**Problem statement:** Filter these records by the string "agent", copying each line that holds it.

**Collected data:**
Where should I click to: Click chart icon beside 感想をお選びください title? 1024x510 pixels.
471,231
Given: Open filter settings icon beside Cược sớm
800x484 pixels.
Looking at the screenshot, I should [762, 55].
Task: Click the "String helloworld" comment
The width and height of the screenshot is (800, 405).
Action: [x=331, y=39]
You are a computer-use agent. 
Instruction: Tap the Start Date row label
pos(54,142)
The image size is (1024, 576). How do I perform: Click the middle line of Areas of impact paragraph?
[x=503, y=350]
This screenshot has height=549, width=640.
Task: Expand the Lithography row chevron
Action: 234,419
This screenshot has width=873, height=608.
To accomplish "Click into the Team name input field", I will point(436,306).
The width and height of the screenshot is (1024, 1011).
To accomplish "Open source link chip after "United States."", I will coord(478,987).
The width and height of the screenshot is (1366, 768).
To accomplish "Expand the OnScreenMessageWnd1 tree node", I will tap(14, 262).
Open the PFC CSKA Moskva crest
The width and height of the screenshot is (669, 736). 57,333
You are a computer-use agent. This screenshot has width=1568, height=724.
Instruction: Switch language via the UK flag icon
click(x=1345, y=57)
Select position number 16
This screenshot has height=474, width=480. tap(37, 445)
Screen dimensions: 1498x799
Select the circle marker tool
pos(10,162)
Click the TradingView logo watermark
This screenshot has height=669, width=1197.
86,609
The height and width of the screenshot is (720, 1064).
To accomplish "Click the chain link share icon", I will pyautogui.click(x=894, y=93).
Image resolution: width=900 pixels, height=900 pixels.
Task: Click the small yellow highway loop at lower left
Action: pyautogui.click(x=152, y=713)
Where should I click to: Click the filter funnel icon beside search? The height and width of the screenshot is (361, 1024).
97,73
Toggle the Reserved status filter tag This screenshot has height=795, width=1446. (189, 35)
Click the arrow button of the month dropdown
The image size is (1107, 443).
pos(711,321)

**Answer space:**
You are a computer-use agent. 
You are a computer-use agent. This screenshot has width=1568, height=724.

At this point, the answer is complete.